2-05-18 (Monday) HY: P90X3 - Cold Start + CVX + Abs 40 + TCF.
From February, my schedule changes. I now have a night class on Monday nights three Mondays a month. This was my first Monday with a night class. And it just so happened to be Super Bowl Sunday in the USA so I get the game live Monday morning. So, instead of doing a workout, I watched the Super Bowl. Very stressful game, but not for the regular reasons. Up until this year I could watch the Super Bowl with the same commentary as the live broadcast in the US. But for some reason, this year, no English commentary. There were TWO audio channels, but BOTH were Japanese commentary. For American sports, their commentary is terrible. So, I didn't really enjoy the game. And what's worse, I didn't get to do my workout. I had to leave for work as soon as the game ended, and I didn't get home until after 8 pm. So, I had to do a quick workout and one not resistance. So I chose CVX.

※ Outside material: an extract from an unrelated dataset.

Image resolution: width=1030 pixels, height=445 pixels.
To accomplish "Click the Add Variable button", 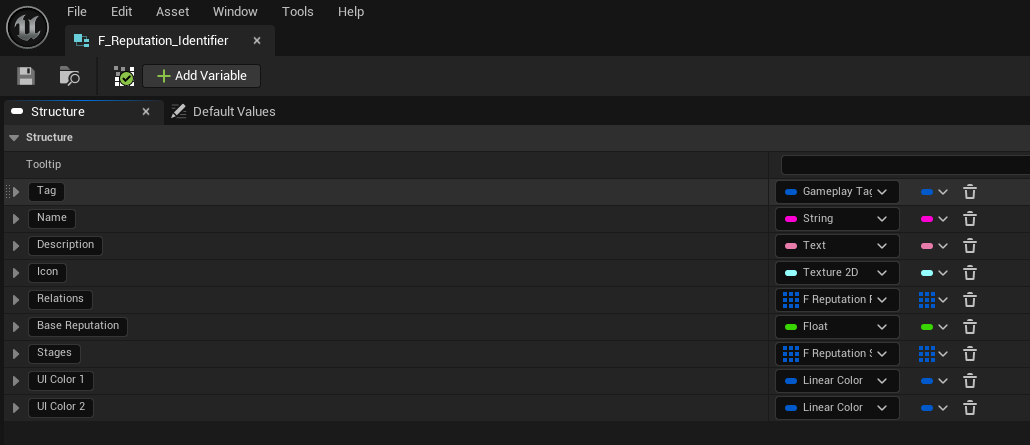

I chose this routine because of the weight that it did use. Just a light weight but with tons of reps. I used a 4 kg dumbbell. But I started off with Cold Start as my warm up. Perfect for today. For the raising and lifting moves, it was fine, but for the static hold like in the Chair to Back Lunge, holding that weight over my head was a burn on my shoulders. All the circuits were good and the moves were not too difficult, but the balance move in which I had to bring my knee to the weight for the second round was tough. My glute on the standing leg got that pre-cramping sensation, but I made it through. I started to gas out near the end. Then, I hit my second wind at the end of the first round of the final circuit. I killed the Burnout. I was so happy that I caught that second wind so I could finish strong.
It was getting late, but I wanted to add some abs in there to round out the routine, so I did the Ab40 routine. Four moves done in 5 sets. I was originally only going to do 3 sets, but I didn't want to go any less than 200 reps for my abs, so I pushed it to go 5 sets. To refresh the memory, the four moves were Flutter Kicks, Knees Bent V-Ups, In and Outs, and Reverse Crunches. Each for 10 reps. If it doesn't sound that tough, try it. Rest only 30 seconds between sets. I started to fail in the third set, and I almost left it there. But, as I said, I pushed it to go to 5 sets. Then I finished off with a nice Flow series.
In the end, I burned 707kcals. Good for a shorter workout. My breath was taken away several times during the routine, especially during the second round. But that was the plan.